Trabajar por las más débiles resulta arriesgado. Justine Masika ha debido enfrentarse a allanamientos de morada, amenazas de magistrados por su constante denuncia de la conculcación de derechos humanos y la presión de constantes llamadas telefónicas que pretenden intimidarla. «Algo así se hace por vocación», alega y lamenta que su acción ponga en riesgo a su familia. «Creo que Dios me ha confiado una misión sobre la tierra», arguye.

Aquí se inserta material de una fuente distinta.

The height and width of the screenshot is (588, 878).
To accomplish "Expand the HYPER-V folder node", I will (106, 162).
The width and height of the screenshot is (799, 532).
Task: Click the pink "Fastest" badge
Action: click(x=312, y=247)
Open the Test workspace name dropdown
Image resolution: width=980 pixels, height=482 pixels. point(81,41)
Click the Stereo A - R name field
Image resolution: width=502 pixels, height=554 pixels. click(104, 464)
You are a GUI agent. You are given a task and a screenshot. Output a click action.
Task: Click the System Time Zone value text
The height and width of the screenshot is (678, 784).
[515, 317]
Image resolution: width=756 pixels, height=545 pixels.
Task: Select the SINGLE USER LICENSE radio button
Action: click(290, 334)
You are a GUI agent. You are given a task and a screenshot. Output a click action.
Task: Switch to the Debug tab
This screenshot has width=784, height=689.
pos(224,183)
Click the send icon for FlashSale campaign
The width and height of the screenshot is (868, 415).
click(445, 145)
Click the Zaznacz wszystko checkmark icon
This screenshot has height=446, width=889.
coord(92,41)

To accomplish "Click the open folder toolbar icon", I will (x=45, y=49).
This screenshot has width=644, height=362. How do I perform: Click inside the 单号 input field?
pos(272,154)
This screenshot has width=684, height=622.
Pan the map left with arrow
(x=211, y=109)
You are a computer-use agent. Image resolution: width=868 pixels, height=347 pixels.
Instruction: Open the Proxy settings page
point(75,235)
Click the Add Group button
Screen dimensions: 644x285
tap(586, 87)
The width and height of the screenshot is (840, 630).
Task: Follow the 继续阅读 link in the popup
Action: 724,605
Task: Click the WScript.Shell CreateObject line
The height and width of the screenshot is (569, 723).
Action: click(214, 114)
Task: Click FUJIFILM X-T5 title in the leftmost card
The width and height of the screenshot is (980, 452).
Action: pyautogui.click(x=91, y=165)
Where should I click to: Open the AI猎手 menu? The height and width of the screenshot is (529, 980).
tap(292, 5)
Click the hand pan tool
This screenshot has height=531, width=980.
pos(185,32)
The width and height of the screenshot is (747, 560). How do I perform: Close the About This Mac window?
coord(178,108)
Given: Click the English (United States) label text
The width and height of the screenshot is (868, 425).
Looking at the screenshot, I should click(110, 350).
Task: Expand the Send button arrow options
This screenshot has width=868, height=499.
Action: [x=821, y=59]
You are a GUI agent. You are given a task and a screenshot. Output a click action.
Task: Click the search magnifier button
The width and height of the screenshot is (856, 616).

En cualquier caso, la trascendencia de los cometidos divinos varía extraordinariamente en función de su ubicación. Goma, la ciudad donde reside y lleva a cabo su trabajo, se encuentra en un entorno físico privilegiado y socialmente degradado. La ONG sudafricana Sonke Gender Justice, implicada en la batalla por la igualdad de género, asegura que es uno de los peores lugares del mundo para nacer. Un informe, publicado el pasado mes de junio, aseguraba, entre otras devastadoras conclusiones, que el 75% de las esposas consideraba aceptable que sus maridos las golpearan y que el 40% de las mujeres y el 24% de los hombres que habitan las riberas del lago Kivu habían sufrido episodios de violencia sexual en algún momento de su existencia.